Mental Illness and Nutrition

This post has been floating in my head for sometime now.  I have debated long and hard at how much I wanted to share and if this space was the right place to do so.  I have decided that yes it is, this is after all my online journal.  My only journal really.

I come from a family with a strong line of mental illness.  Depression at the very least with lots of wonderful bipolar and other odds and ends thrown in for fun.  I have been fortunate to escape the bipolar diagnosis however I do have my battle with depression at times.

Growing up as a child of someone who has a series and undiagnosed mental illness is something of a roller coaster adventure.  The highs on the coaster are the memory making kind but the lows, oh the lows, there are no words.  As a child you assume all is well, that every family has these issues to deal with.  As a teenager I found my rebellion to be wrought with guilt and a general F* the world attitude.  It's very hard to test the waters when you are overrun with guilt on what the consequence may be, and not your consequence, but the mental stability of someone you love.

At some point in my life I decided to eschew all that I saw represented my family life, leading myself to become known as the family prude.  I embraced this derogatory title with glee.  At this point I also made a pact with myself to make health be a very conscious choice for myself.  Afterall the tsunami of Issues I dealt with could be at least controlled with proper choices right?  Yup, a theory that has proven itself to me time and time again.

So what do I do to keep myself healthy, happy AND not depressed? A few things...

1.  I don't drink, smoke or do drugs.  These may seem like no brainers to some of you and to others you may be picking your jaw up off the ground.  "What! No wine with dinner?" Lol. Nope not for me.  I have seen the devastating effects of alcohol for years.  I know that most people are able to control their consumption.  However, it's not something I will even touch.  Drinking numbs the senses and the brain, making reaction time slower as well as disrupting normal brain patterns.  I decided long ago to embrace what I feel and not hide the pain/unhappiness/lonliness etc with drinking.  Drugs and smoking are no brainers for me.

2.  I talk.  Huh, you say?  Well I am big on communication.  I let it out when it bugs me.  Rarely do I have passive aggressive moments, rarely do I blow up, but always I talk (much to my husbands dismay at times).  I refuse to let something sit and fester.

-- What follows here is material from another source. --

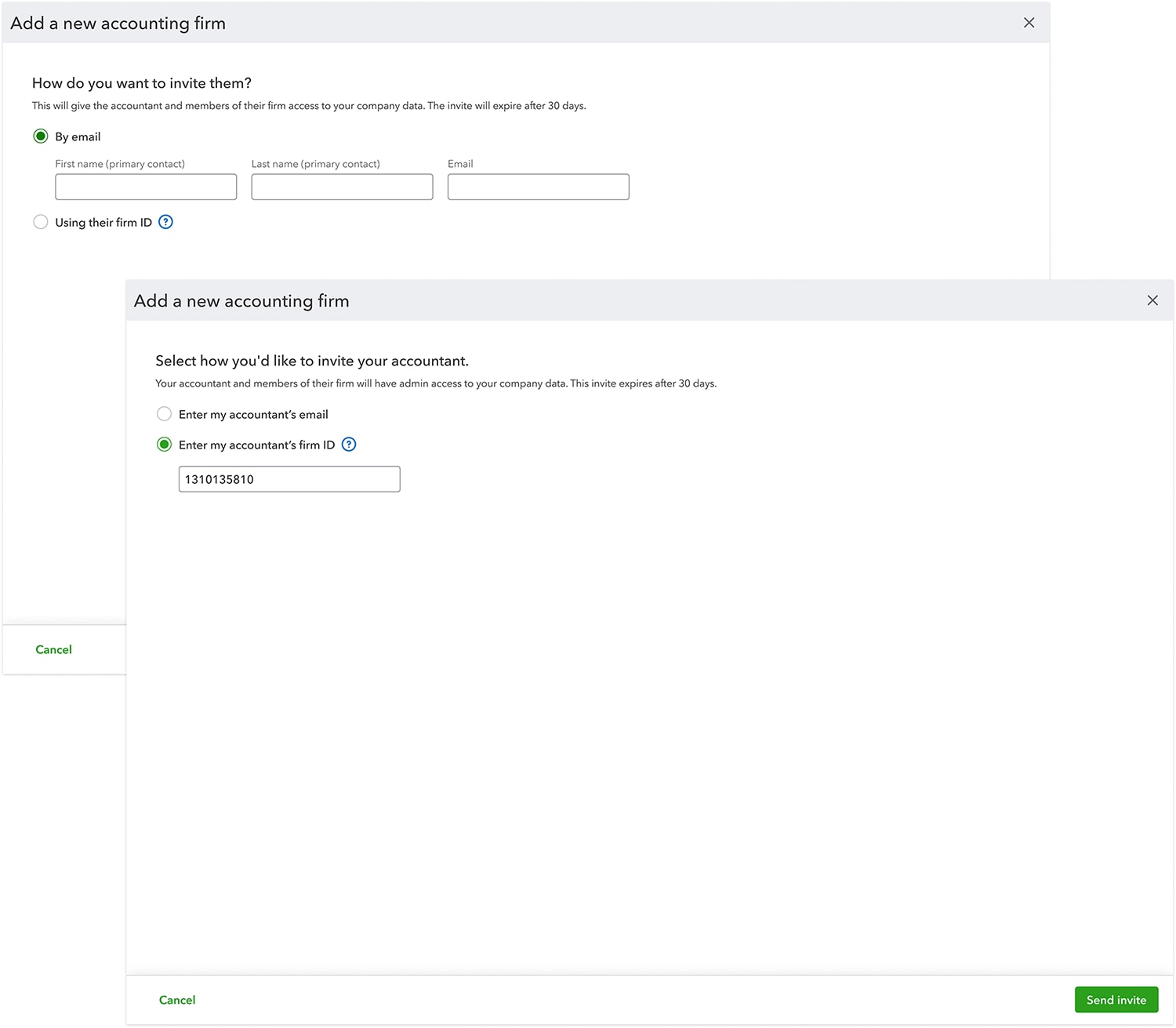Click the 'Enter my accountant's firm ID' label text

pos(256,445)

3. I eat healthy.  I have no addictions or vices (well there is sourdough bread, that just might count hmmm).  I choose to eat things that I know will strengthen me, nourish me, and balance me.  Do I eat fast food?  Rarely, maybe 5 times a year.  Do I drink soda? Nope, I want all the calcium in my bones as possible thanks!  Broccoli and tomatoes make me happy, cheese obviously makes me very happy, and bread makes me happy.  I don't need the other garbage clogging everything up.

4.  I take supplements when needed.  If I am feeling depression sinking in I take Vitamin D and Vitamin E.  Those at my latitude can not get sufficient Vitamin D from the sun without running naked for many, many hours.  I've had 4 kids, there will be no public nakedness in this lifetime.  Vitamin D aids in the production of norepinephrine and dopamine for healthy brain function.


5.  I take a whole food multi vitamin.  If you are prone to depression or other mental illness, a multi vitamin can help to balance or begin restoring depleted vitamin stores.  I know there are some who do not think a vitamin is necessary but for those of us prone to depression it is needed, especially is during your depressed state you do not eat well (or at all).  Balance is a good thing!

6.  Exercise.  This one needs to be the number 1 on my list as exercise causes all sorts of happy things to happen in the body.  It releases endorphins, helps hormones, cleans the blood, and floods the brain with yummy new blood.  Movement is good!  This is the hardest one for me in the middle of depression though, maybe because it is so needed.

7. I have faith.  I know this one isn't nutrition related but I have noticed a distinct difference in what I can handle compared to friends who do not have faith.  Notice I am not specific here, I say faith not religion.  Having faith in a divine power or God brings internall peace which has impact on cortizone and hormone levels.

There are many  more things that one can do to help balance mood/hormones.  These are just a few that work for me.

How do you stay balanced and happy?  (Speak up, I know it's a tough topic to talk about but lets help each other out.)

 This post part of Frugal Days Sustainable Ways


Rachel said...

Great post. So honest. I have just started on Whole Food Vitamins. I have noticed a difference. I too have a family of mental illness that I struggle to deviate from. So true that exercise is the hardest!

Nicole said...

My parents hid the history of my biological family from me. Life would have been a lot easier growing up (especially as a teenager) if I'd had know depression was a real issue in my genetics. I'm learning slowly how to deal with it, and what works for me. Thanks for sharing!